- Momanpur Location within Pakistan
- Coordinates: 33°58′N 72°32′E﻿ / ﻿33.97°N 72.54°E
- Country: Pakistan
- Province: Punjab
- District: Attock
- Tehsil: Hazro
- Region: Chhachh
- Time zone: UTC+5 (PST)

= Momanpur, Attock =

Momanpur is a small village bordering Jalalia along Indus River in Chhachh Valley of Attock District in Punjab, Pakistan.

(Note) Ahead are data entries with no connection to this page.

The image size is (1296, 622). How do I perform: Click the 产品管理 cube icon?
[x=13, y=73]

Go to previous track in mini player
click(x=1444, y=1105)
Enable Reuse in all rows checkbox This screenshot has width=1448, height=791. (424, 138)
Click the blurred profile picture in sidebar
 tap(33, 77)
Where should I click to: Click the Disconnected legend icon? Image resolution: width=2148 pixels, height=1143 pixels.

- Location and History: Momanpur is a small village in the Chhachh Valley of Attock District, Punjab, Pakistan, situated along the Indus River near Jalalia village. Approximately 440 years ago, it was established by two Pathan brothers, Daulat Khan and Momin Khan, who belonged to a branch of the Alizai tribe. The village was named after Momin Khan, hence “Momanpur.” The Alizai are a Pashtun tribe, part of the larger Durrani confederation, with historical roots in southern Afghanistan and northern Pakistan.
- Land and Legacy: Momanpur was historically a village with extensive land holdings stretching from Jalalia to Zaida, Gar Munara (Khyber Pakhtunkhwa), and up to Panj Ter in Nartopa. This is documented in the old land registry of the Panj Ter area. The descendants of Daulat Khan, particularly through his sons Anwar Khan and Khushal Khan, still reside in the village. Notable lineages include Jamal Khan (son of Anwar Khan) and Ghazi Khan (grandson of Anwar Khan) as well as Mir Alam Khan and Shah Wali Khan (from Khushal Khan’s line).
- Cultural Context: The Alizai tribe, to which the founders of Momanpur belonged, is prominent in the region.